→ 给定文段
►

Web仪表盘采用了 Leaflet + 高德地图瓦片 + WebSocket 架构。选择高德瓦片是因为 OpenStreetMap 在国内加载极慢,换成高德后秒开。参照 QT 桌面端设计了四页面布局,并把轨迹编辑功能整合进了监控中心(同一个地图,通过侧栏的"切换编辑模式"按钮切换点击行为:监控模式下点击地图即居中,编辑模式下点击地图即添加航点)。SkyPlot 用纯 HTML/CSS 实现,每颗卫星用 GPS 或北斗的国旗emoji标识,悬停弹出 PRN、方位角、仰角、SNR 详情。内置了一个平滑的圆周仿真引擎,不连 Python 后端也能演示红紫色的轨迹追踪,进度条实时显示当前走到了预定轨迹的百分之多少。左侧导航底部加了全局控制按钮(清除橙色轨迹、仿真暂停/运行)。欺骗演示通过点击监控中心横幅一键切换,切换后地图自动隐藏真实 GNSS 轨迹只显示欺骗红点。踩过不少坑:
- 导航栏在Edge里点不了——JS语法错误导致整个script没执行,拆成两个script标签解决
- Chart.js CDN被拦截——换成纯CSS柱状图,鼠标悬停显示卫星PRN和数值
- Leaflet和OSM瓦片在国内加载不了——CDN换jsdelivr,瓦片换高德
- 下拉菜单在暗色主题下白底灰字看不清——option强制暗色背景
2.4 遇到的问题和解决
- F矩阵单位问题:卡尔曼滤波的P矩阵爆炸到1.32,检查发现速度(m/s)没转经纬度(deg)。加除以111000后正常。
- PyTorch在Windows上报错:
getpass.getuser()失败,需设TORCHINDUCTOR_CACHE_DIR和USERNAME环境变量。 - 导航栏点不了:从改CSS到改JS折腾了四五版,最后发现是一个JS语法错误导致整个script没执行,拆成两个script标签解决了。
- 地图加载不出来:Leaflet CDN(unpkg.com)和OpenStreetMap瓦片在国内被墙,CDN换成jsdelivr,瓦片换成高德地图,秒开。
- 下拉菜单白底灰字:暗色主题下
<select>的<option>默认白底灰字完全看不清,加option{background:#10141c}解决。 - SkyPlot太简陋:Canvas版没有交互,改成HTML实现后支持悬停弹出卫星详情、国旗标识国别、添加图例。
- 两个地图冗余:监控和轨迹编辑各有一个Leaflet实例,布局重复、维护麻烦。合并为单地图 + 模式切换,点击行为按需切换。
三、运行结果
📷 截图4:PyCharm终端运行
python sdr_monitor.py --simulate
📷 截图5:浏览器仪表盘——正常状态(绿色,显示"系统正常")

◄

→ 数据摘录
►

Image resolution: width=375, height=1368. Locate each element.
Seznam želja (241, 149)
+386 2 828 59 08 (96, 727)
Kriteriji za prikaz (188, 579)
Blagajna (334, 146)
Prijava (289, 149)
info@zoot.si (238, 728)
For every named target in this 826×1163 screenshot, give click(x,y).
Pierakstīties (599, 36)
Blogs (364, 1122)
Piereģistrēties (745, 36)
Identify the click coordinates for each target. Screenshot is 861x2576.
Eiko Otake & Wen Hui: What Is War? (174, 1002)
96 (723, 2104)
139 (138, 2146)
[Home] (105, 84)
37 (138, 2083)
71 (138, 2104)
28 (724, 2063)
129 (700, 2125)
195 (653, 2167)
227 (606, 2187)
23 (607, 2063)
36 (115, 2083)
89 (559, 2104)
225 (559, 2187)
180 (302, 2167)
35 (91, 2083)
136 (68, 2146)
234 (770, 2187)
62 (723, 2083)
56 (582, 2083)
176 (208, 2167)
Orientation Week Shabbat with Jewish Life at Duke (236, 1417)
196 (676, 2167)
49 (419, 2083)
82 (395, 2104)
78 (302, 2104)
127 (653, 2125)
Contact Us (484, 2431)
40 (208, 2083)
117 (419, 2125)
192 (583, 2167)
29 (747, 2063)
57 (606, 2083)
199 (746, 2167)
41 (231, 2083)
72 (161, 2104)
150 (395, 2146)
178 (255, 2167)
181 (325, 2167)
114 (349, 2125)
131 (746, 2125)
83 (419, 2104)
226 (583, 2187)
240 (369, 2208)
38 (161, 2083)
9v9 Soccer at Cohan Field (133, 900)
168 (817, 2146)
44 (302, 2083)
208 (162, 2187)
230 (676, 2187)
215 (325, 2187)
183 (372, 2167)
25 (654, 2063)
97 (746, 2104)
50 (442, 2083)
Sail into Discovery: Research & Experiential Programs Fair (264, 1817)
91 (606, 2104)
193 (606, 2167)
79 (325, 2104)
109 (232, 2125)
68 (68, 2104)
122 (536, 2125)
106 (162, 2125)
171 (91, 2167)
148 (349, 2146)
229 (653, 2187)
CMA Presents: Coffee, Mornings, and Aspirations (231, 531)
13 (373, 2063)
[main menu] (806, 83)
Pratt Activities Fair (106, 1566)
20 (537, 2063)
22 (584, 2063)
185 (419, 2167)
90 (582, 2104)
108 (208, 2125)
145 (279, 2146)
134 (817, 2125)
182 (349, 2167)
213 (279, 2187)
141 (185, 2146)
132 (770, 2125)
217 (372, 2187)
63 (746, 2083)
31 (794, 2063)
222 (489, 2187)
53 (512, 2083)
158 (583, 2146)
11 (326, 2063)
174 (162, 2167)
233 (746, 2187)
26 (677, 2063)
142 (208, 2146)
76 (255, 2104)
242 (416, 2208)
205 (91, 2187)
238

◄

→ 练习活动
a) 根据给定文段，Web仪表盘的 SkyPlot 用什么标识每颗卫星？
b) 抄写给定文段中从“- 下拉菜单白底灰字:暗色主题下”开始、到“两个地图冗余:监控和轨迹编辑各有一个Leaflet实例,布局重复、维护麻烦。合并为单地图 + 模式切换,点击行为按需切换。”为止（含这几个字）的内容。

→ 练习答案
a) 用 GPS 或北斗的国旗emoji标识。

b)
- 下拉菜单白底灰字:暗色主题下
<select>的<option>默认白底灰字完全看不清,加option{background:#10141c}解决。 - SkyPlot太简陋:Canvas版没有交互,改成HTML实现后支持悬停弹出卫星详情、国旗标识国别、添加图例。
- 两个地图冗余:监控和轨迹编辑各有一个Leaflet实例,布局重复、维护麻烦。合并为单地图 + 模式切换,点击行为按需切换。